By this time, the then Governor General, Lord Dalhousie, passed the Doctrine of Lapse. This aimed at acquiring those Indian kingdoms that had no legal heir to succeed the throne. By applying the principles of Doctrine of Lapse, the queen was made to forcefully renounce the throne for a measly Rs. 5,000 per month. Her repeated requests to recognize Damodar Rao as a rightful heir to the throne was turned down by the British. The queen was displeased by the attitude of the British in not recognizing Damodar Rao as the heir. The killings of cattle in Jhansi also caused a lot of grief and pain to the queen. She then decided that she would fight for the rightful title over the kingdom of Jhansi.

1857-1858 - Jhansi during the War of Indian Independence


Jhansi woke up to the ripe of rebellion during the period of 1857-1858. Few men from Bengal Native Infantry seized the fort and massacred the British officers and brutally killed their wives and children. In order to avoid such dishonorable death and gruesome attacks, some officers committed suicide and some even killed their own wives and children.

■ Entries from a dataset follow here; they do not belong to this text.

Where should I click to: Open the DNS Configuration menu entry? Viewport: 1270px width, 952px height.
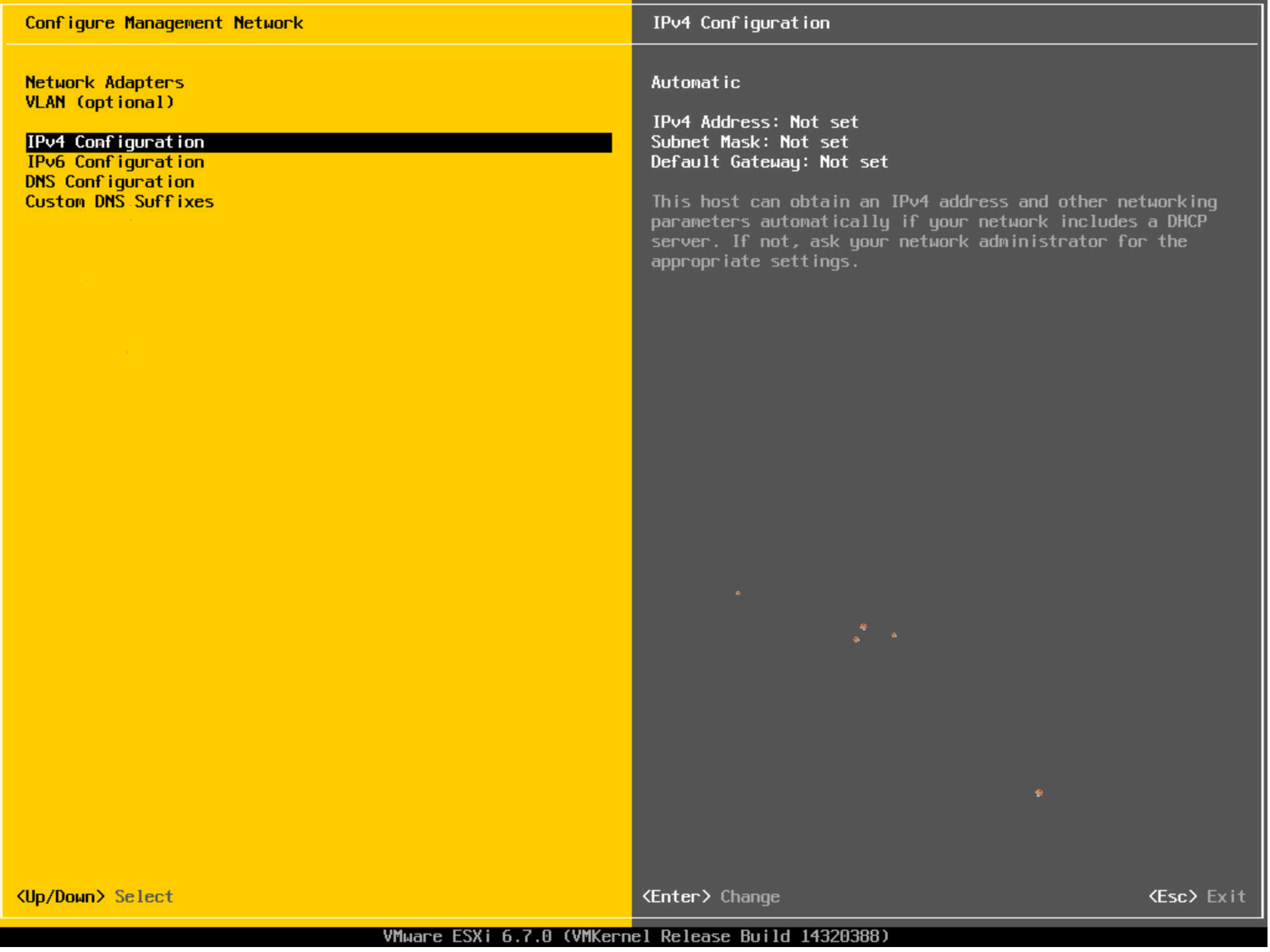coord(109,182)
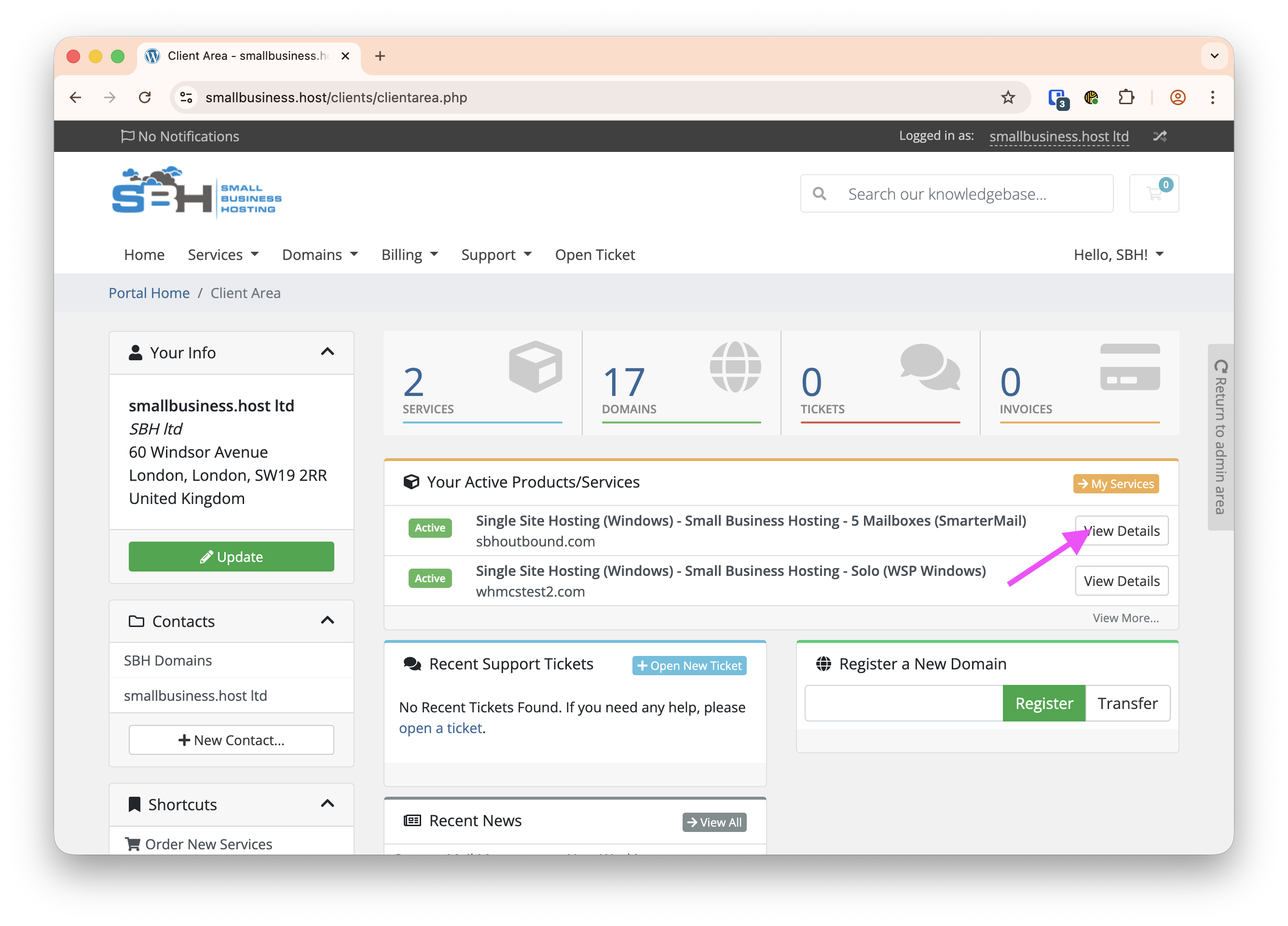Expand the Hello, SBH! account dropdown

coord(1118,254)
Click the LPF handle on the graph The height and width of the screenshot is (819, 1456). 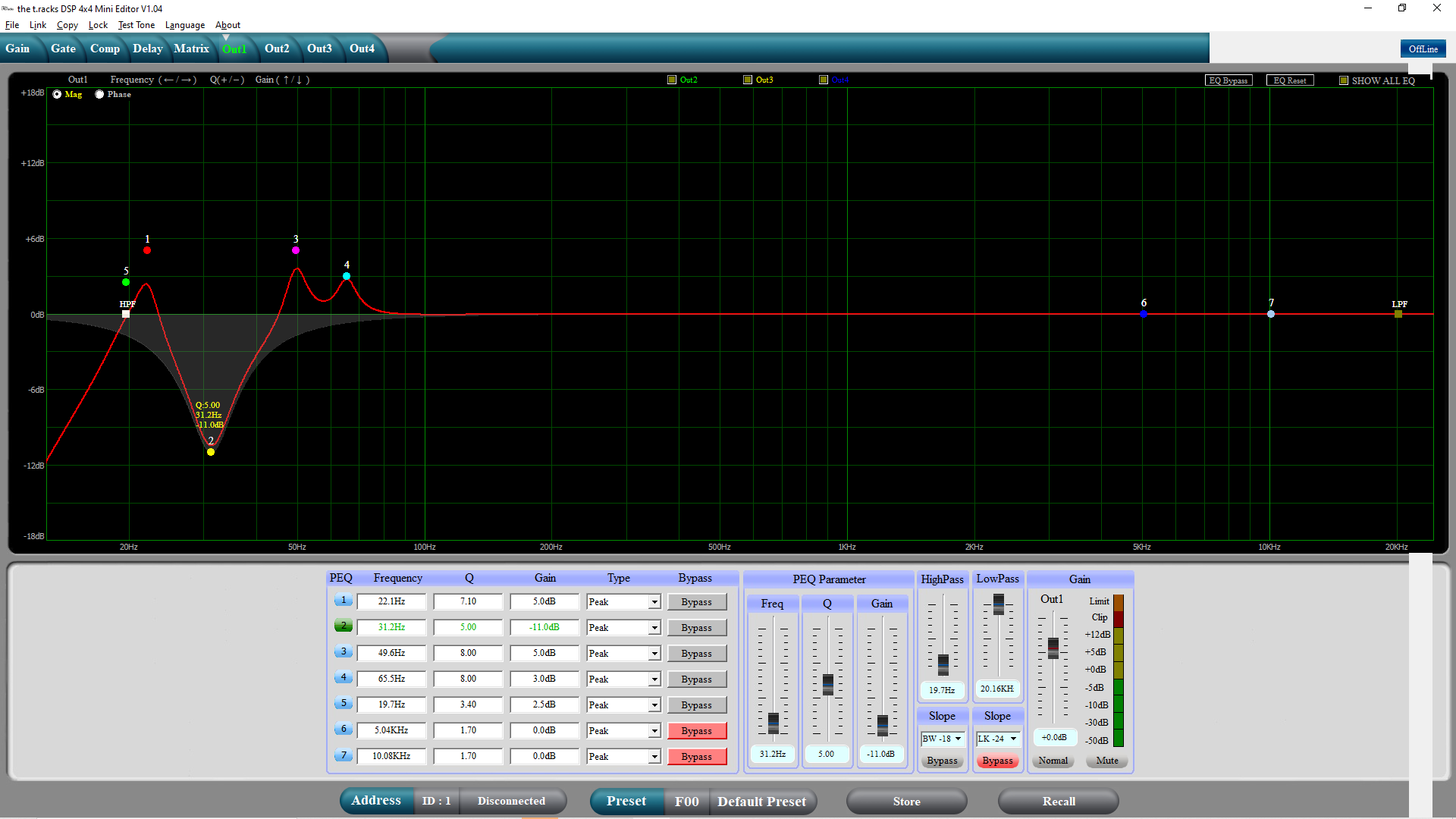1398,314
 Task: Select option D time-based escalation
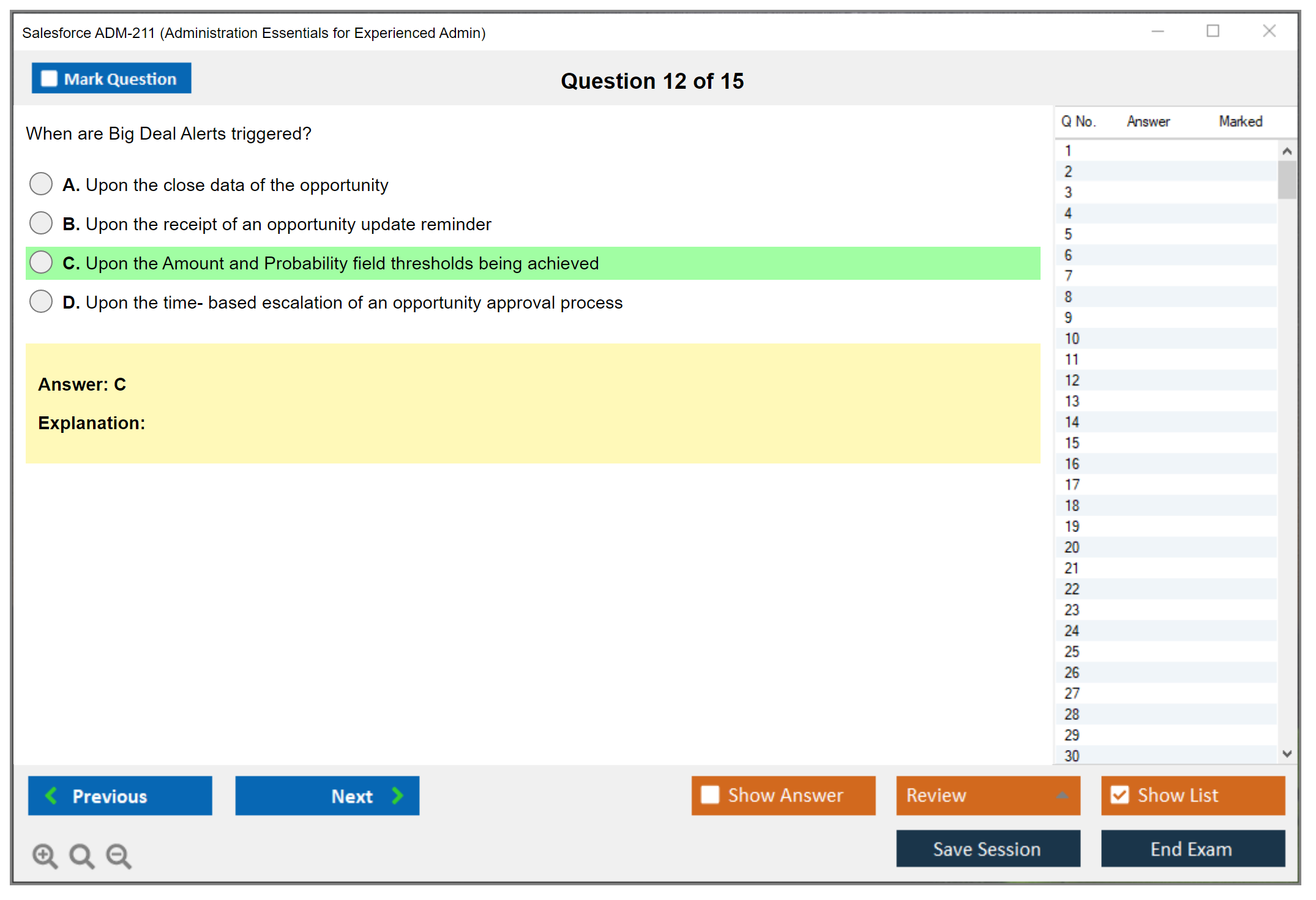pos(41,301)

On the request of Rani Lakshmi Bai, the British felt obliged and let her assume power in Jhansi temporarily and to put things under control. Jhansi enjoyed peaceful time under the rule of the queen till the beginning of 1858. During this period, she strengthened the army of Jhansi and built a strong infantry and cavalry. When the British came to Jhansi in March 1858, they appealed to the queen to hand over the kingdom in favour of the British. The Rani refused to do so and decided to fight for the throne of Jhansi, uttering the iconic words -“main apni Jhansi nahin doongi

Queen of Jhansi

After series of negotiations, the British troops headed by Sir Hugh Rose besieged Jhansi on March 23rd. During the series of attacks that followed, parts of the Jhansi Fort were destroyed; street fighting was seen in city, women and children put in an equal fight against the British. The Rani in spite of putting on a brave front lost almost 5,000 of her people in the war against the British troops. Seeing the mass killings and sufferings, she thought it futile to resist further and decided to surrender to the British. She fled from the Jhansi Fort on the horseback of Badal and carrying her son on her back. She joined the troops of Tatia Tope and Nana Sahib at Kalpi and was killed in the battle at Gwalior on June 18th.

1859-1947


In 1861 it was ceded to the Gwalior state and Jhansi became its province. As a mark of territorial swap in 1886, Jhansi was handed back to the British in exchange for the Gwalior Fort and Morar, that became a part of Gwalior. Jhansi was under the control of British till India attained Independence in 1947.

1947-1960


In the wake of Indian Independence and thereafter during the reorganization of states, Jhansi came under the state of Uttar Pradesh. Medical college started here in Jhansi.

1960-Present


With various developmental activities and good infrastructure, Jhansi has emerged as a fast developing town. Its proximity to the other historical towns, makes it a great tourist hub and haven among history lovers.